In brief: Apple is known for having relatively strict specifications for how its products are manufactured. Chinese display maker BOE has been trying to cheat its way into a tighter partnership with the Cupertino giant. In doing so, it may have lost a lucrative contract for up to 30 million OLED panels for the iPhone 14.
Samsung and LG have been Apple's main suppliers of OLED screens for the iPhone over the past several years. That said, the Cupertino giant has also built a partnership with display maker Beijing Oriental Electronics (BOE), who was supposed to get an order for around 30 million OLED panels for the iPhone 14. Previously, BOE only made display panels for refurbished iPhones.
According to a report from The Elec, the Chinese supplier could lose this lucrative contract due to going out of its way to pass Apple's strict quality control checks. Specifically, BOE was experiencing many defective units in early production runs, so it quietly altered the display design to improve the yield.

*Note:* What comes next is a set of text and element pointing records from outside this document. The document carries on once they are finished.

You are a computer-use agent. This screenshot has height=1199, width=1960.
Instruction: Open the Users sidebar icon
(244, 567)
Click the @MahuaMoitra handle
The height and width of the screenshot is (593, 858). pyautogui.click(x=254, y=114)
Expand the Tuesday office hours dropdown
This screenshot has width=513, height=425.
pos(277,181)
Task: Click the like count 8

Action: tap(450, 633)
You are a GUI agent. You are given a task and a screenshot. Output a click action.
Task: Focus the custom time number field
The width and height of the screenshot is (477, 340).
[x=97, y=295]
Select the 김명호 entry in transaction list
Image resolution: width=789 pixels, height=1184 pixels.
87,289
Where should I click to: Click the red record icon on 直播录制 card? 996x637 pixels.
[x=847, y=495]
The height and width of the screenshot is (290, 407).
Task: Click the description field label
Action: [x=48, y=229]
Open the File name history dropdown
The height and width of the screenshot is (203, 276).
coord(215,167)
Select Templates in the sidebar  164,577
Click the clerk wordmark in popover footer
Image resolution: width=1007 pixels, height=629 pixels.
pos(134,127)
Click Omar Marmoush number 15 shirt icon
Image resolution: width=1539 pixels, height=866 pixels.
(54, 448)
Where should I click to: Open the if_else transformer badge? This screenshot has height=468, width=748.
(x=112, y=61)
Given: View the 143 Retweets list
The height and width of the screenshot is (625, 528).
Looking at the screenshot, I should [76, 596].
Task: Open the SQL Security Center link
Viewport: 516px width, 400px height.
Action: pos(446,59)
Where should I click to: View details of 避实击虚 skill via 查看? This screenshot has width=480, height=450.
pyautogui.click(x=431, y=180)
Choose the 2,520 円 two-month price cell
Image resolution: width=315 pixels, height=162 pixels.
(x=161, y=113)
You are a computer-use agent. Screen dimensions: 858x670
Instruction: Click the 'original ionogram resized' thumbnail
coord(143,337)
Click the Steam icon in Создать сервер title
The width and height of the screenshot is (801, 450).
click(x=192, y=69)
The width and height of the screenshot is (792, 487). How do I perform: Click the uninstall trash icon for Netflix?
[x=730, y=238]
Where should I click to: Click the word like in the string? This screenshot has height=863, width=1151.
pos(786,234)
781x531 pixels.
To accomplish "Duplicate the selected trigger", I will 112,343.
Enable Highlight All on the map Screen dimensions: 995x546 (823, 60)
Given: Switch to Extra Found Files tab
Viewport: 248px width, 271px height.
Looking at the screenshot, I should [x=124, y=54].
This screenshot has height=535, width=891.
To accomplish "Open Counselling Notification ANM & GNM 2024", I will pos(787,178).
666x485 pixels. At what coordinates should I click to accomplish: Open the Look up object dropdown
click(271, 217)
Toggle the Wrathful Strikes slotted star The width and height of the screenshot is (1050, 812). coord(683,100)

Unfortunately for BOE, Apple engineers were quick to notice the discrepancy. The former company increased the circuit width of the thin film transistors on the OLED panels, thus lowering the specifications that Apple had set for them. Following the incident, BOE sent an executive along with a few engineers to Apple's headquarters to explain its actions.
Apple is expected to start mass production of the upcoming iPhone as soon as next month, so BOE's decision to cheat when demonstrating its manufacturing capabilities could prompt Apple to place the order for 30 million iPhone 14 OLED panels with Samsung and LG instead. It also doesn't help that BOE has been struggling to secure enough display drivers and power management chips for such a tall order.
In the meantime, Apple is reportedly exploring ways to expand manufacturing outside of China in an effort to diversify production and create a more resilient supply chain. The company is considering alternative production hubs in countries like India and Vietnam, where suppliers such as Foxconn, Wistron, and Pegatron have been building new facilities.